= Jean Cocteau Repertory =

Jean Cocteau Repertory (often called "the Cocteau" or "Cocteau Rep") was a nonprofit resident theatre company in the Bowery area of East Village, Manhattan, New York City.
==History==
Jean Cocteau Repertory was founded in 1971 by Eve Adamson, who named it in honor of French playwright, director and artist Jean Cocteau. "The Cocteau" had a reputation for serious and respectful productions of classical plays.

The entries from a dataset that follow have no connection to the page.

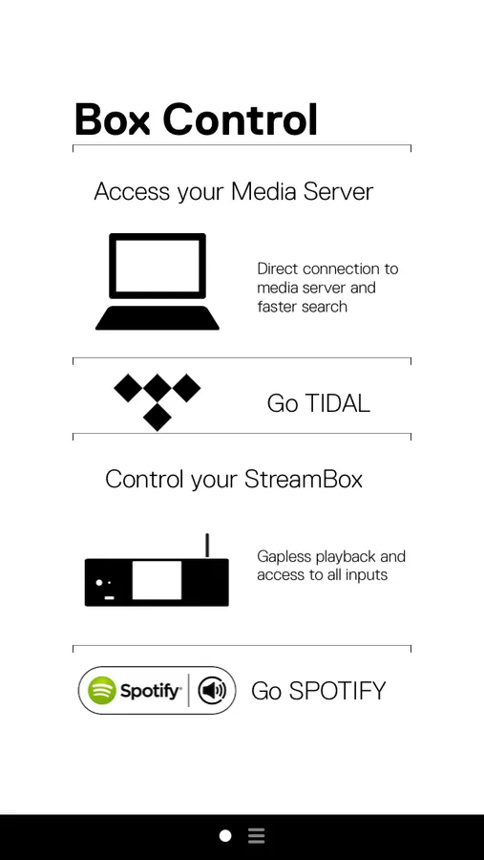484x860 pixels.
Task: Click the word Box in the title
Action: [x=112, y=119]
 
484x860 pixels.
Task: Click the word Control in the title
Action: [x=241, y=119]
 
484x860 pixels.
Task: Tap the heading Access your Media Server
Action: [x=234, y=192]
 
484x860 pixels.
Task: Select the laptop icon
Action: [x=158, y=281]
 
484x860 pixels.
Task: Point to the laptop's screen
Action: [x=158, y=266]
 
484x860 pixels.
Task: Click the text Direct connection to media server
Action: [x=327, y=278]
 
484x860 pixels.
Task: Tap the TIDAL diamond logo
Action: [x=158, y=402]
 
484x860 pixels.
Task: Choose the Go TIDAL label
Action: [x=319, y=403]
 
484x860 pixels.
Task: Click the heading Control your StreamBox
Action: [x=234, y=479]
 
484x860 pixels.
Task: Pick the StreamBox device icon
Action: [x=157, y=570]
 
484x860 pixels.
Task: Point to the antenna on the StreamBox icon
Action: [x=207, y=546]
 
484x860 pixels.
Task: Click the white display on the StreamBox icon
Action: [x=157, y=580]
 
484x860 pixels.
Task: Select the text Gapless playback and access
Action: [x=331, y=566]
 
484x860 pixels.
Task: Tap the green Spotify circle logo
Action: [x=102, y=691]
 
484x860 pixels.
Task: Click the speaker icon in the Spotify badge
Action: [x=212, y=691]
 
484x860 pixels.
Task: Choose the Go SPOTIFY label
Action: [x=319, y=691]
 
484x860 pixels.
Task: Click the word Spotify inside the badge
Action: [x=150, y=691]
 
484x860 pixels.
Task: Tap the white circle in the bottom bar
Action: [x=225, y=836]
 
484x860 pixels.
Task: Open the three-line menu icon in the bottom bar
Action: [x=256, y=836]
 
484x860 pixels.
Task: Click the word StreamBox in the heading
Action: [x=304, y=479]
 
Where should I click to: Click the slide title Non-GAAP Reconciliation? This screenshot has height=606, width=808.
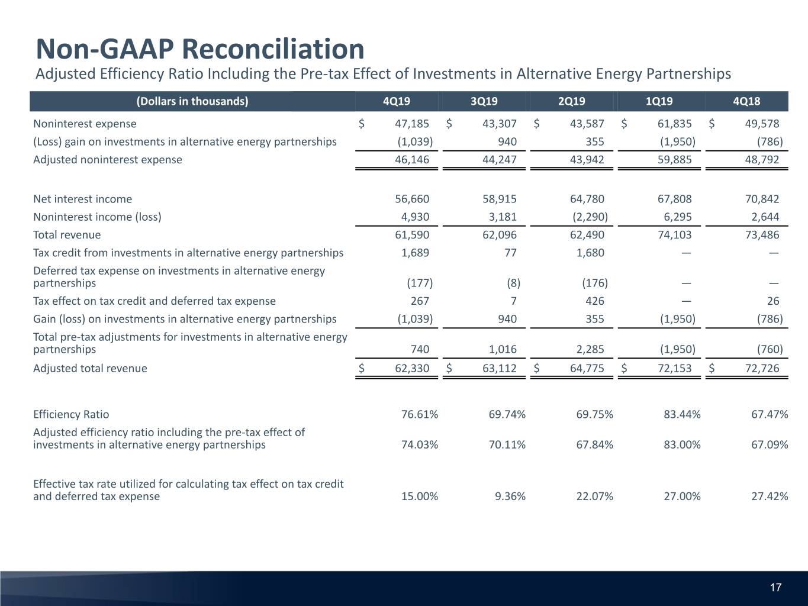click(x=200, y=49)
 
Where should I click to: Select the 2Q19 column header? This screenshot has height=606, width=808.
click(x=571, y=101)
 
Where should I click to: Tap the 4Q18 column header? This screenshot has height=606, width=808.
click(x=746, y=101)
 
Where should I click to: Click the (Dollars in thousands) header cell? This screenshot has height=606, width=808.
click(x=192, y=101)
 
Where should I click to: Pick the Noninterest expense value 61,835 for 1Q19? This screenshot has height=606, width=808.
click(x=674, y=124)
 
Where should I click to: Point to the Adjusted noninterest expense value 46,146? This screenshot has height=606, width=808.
click(x=412, y=160)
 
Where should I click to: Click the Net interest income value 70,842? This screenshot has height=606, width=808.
click(x=762, y=199)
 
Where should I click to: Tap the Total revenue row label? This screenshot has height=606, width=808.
click(x=67, y=235)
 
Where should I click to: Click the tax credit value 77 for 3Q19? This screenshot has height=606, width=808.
click(x=510, y=253)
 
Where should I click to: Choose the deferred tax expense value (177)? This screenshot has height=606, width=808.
click(x=420, y=283)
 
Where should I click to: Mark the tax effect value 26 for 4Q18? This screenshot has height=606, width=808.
click(x=773, y=301)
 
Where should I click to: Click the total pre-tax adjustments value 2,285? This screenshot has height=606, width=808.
click(x=590, y=349)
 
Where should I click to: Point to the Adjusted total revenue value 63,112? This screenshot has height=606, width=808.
click(x=500, y=368)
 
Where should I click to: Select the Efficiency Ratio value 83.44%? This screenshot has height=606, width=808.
click(x=682, y=414)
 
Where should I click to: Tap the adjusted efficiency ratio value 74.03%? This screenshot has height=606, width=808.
click(x=420, y=445)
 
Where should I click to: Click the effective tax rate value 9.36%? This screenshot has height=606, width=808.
click(x=510, y=497)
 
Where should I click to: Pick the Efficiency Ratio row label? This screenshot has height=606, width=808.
click(x=71, y=414)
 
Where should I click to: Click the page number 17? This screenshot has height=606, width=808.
click(x=775, y=588)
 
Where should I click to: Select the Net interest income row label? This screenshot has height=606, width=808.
click(x=83, y=199)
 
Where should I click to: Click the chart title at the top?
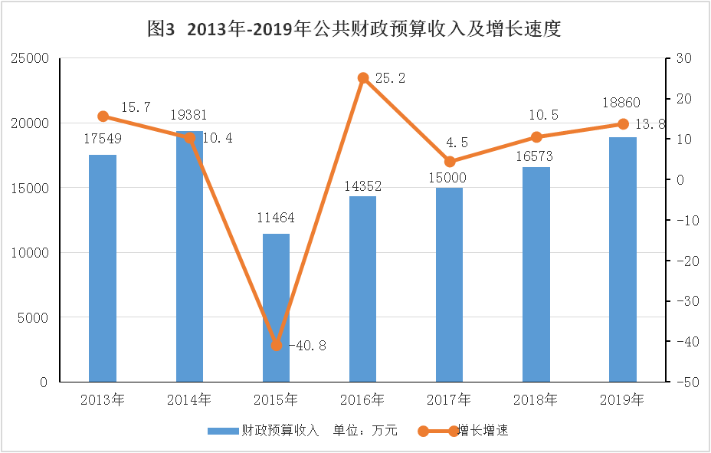tap(355, 29)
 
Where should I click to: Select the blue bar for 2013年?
tap(103, 268)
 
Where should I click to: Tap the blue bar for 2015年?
tap(277, 307)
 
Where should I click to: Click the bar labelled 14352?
tap(363, 289)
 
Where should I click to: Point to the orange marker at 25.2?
tap(363, 78)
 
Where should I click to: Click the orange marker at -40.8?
tap(277, 345)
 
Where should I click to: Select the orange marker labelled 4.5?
tap(450, 162)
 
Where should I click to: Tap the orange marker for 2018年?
tap(536, 137)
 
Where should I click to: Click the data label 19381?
tap(188, 115)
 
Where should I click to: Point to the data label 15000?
tap(448, 178)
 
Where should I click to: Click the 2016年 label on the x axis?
tap(362, 399)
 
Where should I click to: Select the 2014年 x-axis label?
tap(189, 399)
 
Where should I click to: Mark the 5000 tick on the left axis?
tap(34, 317)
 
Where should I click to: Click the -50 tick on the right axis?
tap(680, 382)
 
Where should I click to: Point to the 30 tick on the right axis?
tap(679, 58)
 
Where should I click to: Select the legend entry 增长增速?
tap(483, 431)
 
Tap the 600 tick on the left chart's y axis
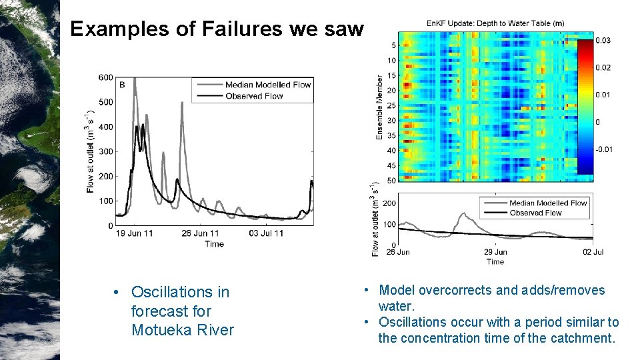click(x=105, y=77)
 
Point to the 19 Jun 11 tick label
click(x=134, y=234)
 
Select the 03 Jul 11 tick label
click(x=266, y=234)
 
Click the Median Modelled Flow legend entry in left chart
click(x=268, y=85)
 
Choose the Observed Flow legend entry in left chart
click(x=254, y=95)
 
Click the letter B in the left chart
click(x=121, y=85)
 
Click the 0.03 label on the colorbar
click(x=603, y=41)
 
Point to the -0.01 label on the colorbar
click(x=603, y=149)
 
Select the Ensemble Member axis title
click(x=380, y=107)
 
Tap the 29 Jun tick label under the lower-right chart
click(x=495, y=252)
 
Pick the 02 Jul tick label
click(x=593, y=252)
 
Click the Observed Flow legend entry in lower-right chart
click(x=535, y=213)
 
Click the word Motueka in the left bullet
click(x=161, y=330)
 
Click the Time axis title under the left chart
click(x=214, y=244)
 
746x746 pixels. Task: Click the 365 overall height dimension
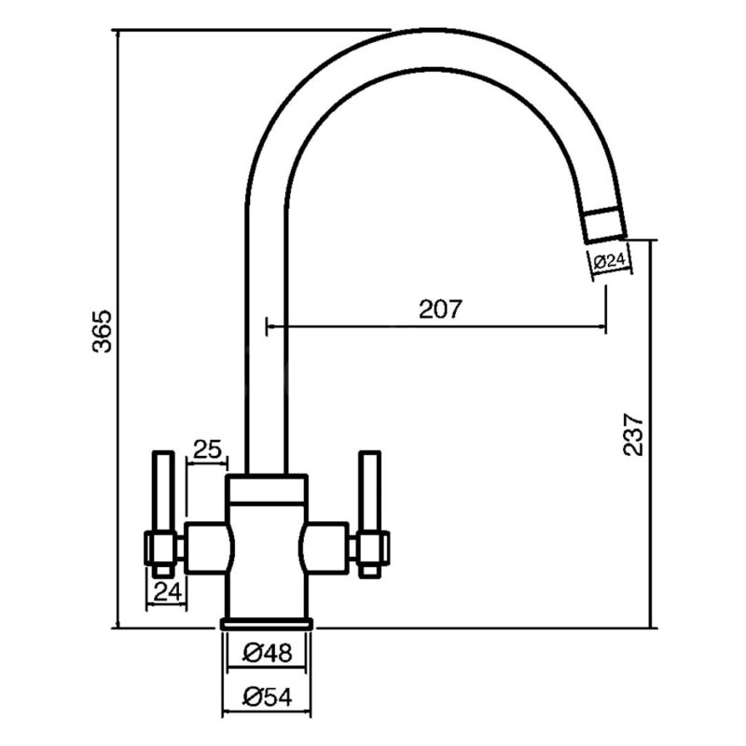(x=102, y=331)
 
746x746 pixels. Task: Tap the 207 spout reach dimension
(x=440, y=310)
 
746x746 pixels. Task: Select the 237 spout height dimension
(x=633, y=435)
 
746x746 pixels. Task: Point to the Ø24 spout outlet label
(x=609, y=261)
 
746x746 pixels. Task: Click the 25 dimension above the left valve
(x=207, y=449)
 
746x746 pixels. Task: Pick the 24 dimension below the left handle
(x=168, y=591)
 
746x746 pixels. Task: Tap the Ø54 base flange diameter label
(x=268, y=697)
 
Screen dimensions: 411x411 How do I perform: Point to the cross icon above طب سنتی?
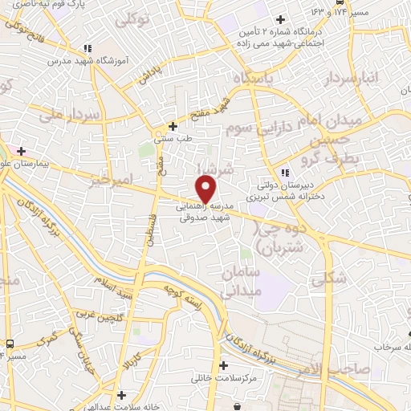[173, 126]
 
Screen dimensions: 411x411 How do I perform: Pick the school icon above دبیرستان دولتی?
[285, 173]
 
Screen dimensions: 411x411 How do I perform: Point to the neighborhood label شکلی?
[331, 278]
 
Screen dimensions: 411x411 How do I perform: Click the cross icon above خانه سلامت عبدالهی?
[121, 394]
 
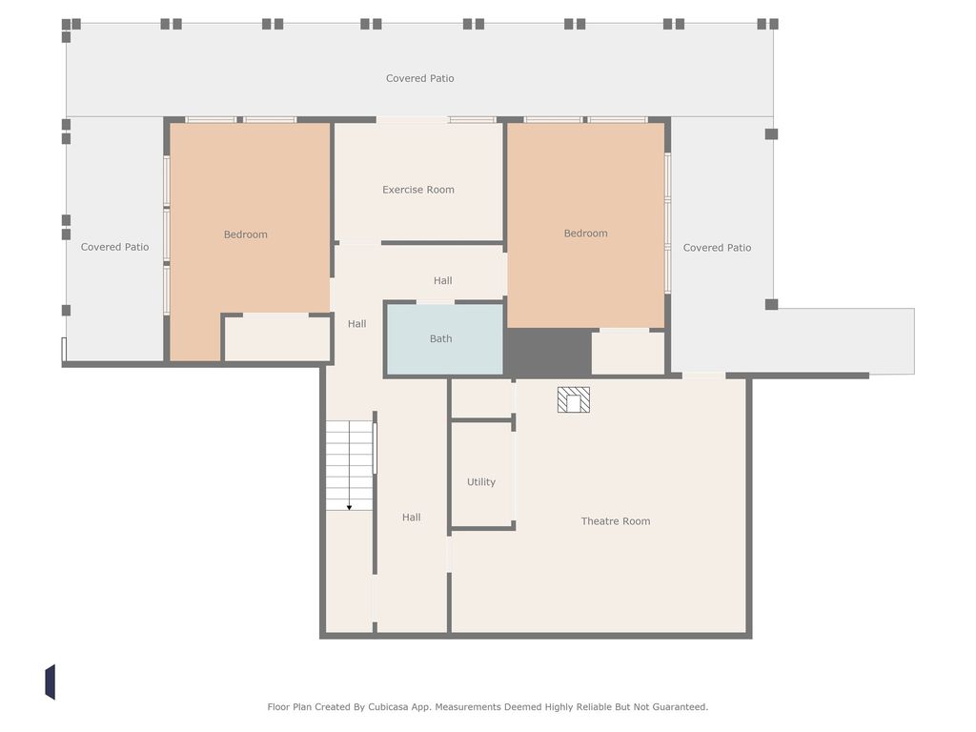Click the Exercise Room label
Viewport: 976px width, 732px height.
tap(418, 190)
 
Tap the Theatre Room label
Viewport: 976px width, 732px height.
tap(616, 521)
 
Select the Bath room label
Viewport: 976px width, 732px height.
tap(440, 338)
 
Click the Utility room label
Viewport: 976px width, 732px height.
tap(481, 481)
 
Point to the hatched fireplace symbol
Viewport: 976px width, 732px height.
tap(573, 399)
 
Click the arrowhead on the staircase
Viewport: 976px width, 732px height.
tap(349, 508)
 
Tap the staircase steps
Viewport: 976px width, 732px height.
tap(349, 465)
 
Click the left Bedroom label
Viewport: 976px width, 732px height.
tap(245, 234)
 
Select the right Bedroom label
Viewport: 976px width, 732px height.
tap(586, 233)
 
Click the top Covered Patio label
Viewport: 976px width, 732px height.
tap(419, 78)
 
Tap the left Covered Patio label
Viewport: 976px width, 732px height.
tap(114, 247)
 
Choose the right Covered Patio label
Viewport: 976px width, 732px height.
tap(717, 247)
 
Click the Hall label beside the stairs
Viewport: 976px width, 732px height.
tap(411, 517)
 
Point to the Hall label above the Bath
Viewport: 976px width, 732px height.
tap(442, 280)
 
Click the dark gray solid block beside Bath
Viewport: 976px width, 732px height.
tap(548, 352)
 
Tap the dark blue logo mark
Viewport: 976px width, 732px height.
tap(50, 682)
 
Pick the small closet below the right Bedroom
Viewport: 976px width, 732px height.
tap(627, 353)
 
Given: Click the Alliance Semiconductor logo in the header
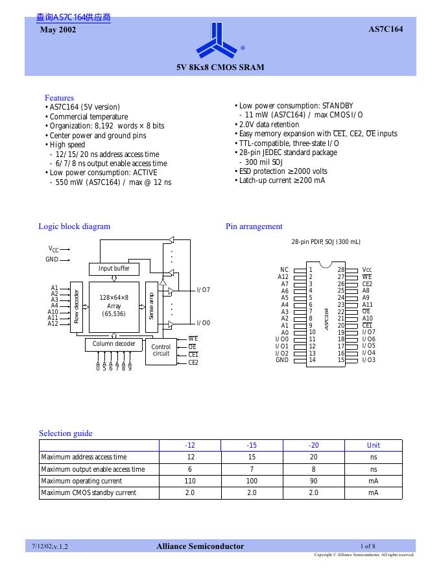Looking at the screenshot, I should tap(219, 41).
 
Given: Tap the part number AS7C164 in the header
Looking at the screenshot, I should tap(386, 29).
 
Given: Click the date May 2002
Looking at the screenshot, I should tap(58, 30).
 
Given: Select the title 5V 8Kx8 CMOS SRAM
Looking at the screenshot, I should tap(220, 67).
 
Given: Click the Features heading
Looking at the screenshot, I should tap(59, 98).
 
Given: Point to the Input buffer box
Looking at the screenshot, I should tap(114, 269).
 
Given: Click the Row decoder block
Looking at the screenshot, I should tap(76, 306).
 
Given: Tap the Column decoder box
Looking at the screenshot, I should tap(113, 344).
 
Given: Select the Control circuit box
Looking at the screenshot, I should tap(161, 350).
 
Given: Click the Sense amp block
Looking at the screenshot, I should tap(151, 306).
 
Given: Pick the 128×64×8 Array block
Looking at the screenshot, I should tap(114, 306).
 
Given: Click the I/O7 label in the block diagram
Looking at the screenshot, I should tap(203, 290).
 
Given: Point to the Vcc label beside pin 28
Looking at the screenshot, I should tap(367, 269).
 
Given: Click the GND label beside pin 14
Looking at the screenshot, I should tap(282, 360).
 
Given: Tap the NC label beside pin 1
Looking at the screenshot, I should tap(284, 269).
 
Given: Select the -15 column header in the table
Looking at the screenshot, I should tap(252, 445).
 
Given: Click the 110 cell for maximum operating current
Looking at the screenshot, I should tap(190, 481).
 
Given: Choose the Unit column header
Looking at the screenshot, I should tap(374, 445).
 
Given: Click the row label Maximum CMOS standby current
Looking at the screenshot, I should tap(89, 493).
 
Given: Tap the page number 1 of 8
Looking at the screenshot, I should tap(368, 546).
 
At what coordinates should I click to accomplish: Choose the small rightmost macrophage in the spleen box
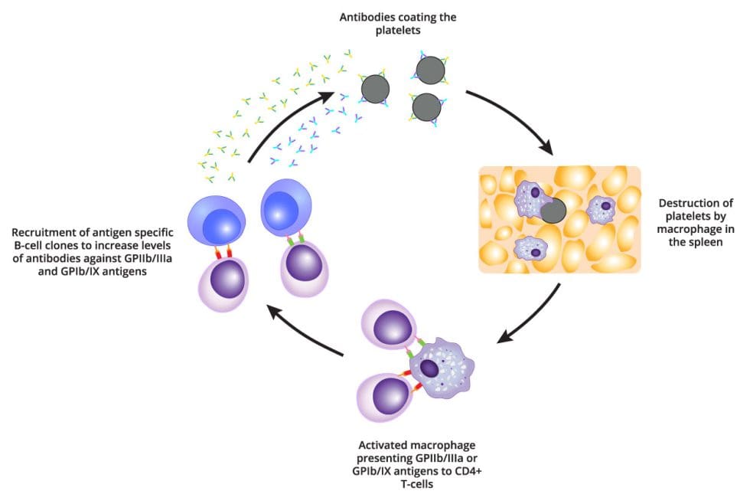(605, 208)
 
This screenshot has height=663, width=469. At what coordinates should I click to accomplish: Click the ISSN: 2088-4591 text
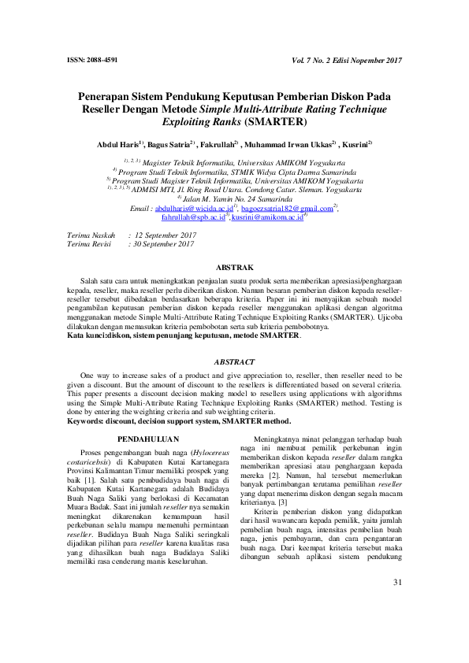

Jean Cocteau Repertory's first home was on Bond Street near the Bowery. Adamson envisioned a permanent acting ensemble that would perform classical plays in rotating repertory. Actors in the company were cast in both large and small roles and, in the theatre's early years, they also served alongside the founder as staff members. Adamson, who remained artistic director until 1989, directed more than 100 productions of plays by a wide range of playwrights for the company.

The Cocteau's opening season included a play by Cocteau, Orphée, in addition to works by William Shakespeare and Oscar Wilde. In 1973, the company implemented the repertory format it maintained in subsequent decades and received some of its first wide acclaim, for a production of Samuel Beckett's Waiting for Godot. In 1974, the company moved into the 140-seat Bouwerie Lane Theater. In 1981, Tennessee Williams chose the Cocteau to premiere his new play Something Cloudy, Something Clear. In 2006, under new leadership, the company abandoned its name, its longtime location and its established style.

==Directors==
Robert Hupp replaced Adamson as artistic director in 1989, but she continued to direct plays for the Cocteau. In 1992 Hupp partnered with Scott Shattuck, who was eventually named producing artistic director. When they left in 1999, Shattuck and Hupp were replaced by David Fuller, who had been an actor with the company in the Something Cloudy, Something Clear era.

Fuller began to unionize the acting company, but four of its longtime members (along with some board members) left in 2004 and formed the Phoenix Theater Ensemble. Both Fuller and one of the actors blamed artistic differences for the split. In 2007, in the midst of difficulties with its finances, audience base and artistic reputation, the company was renamed The Exchange and set out to produce new works.

==Company members==
In addition to its founder, Jean Cocteau Repertory was strongly associated with its longest-tenured acting company members, including Craig Smith (who performed in more than 200 productions for the Cocteau starting in 1973) and Elise Stone (a member of the ensemble from 1985). They were among the artists that left the company in 2004.

Besides staging works from the past such as Restoration comedies and plays by historic authors such as Anton Chekhov, the Cocteau was known for productions of plays by major 20th century European playwrights such as Harold Pinter and Luigi Pirandello.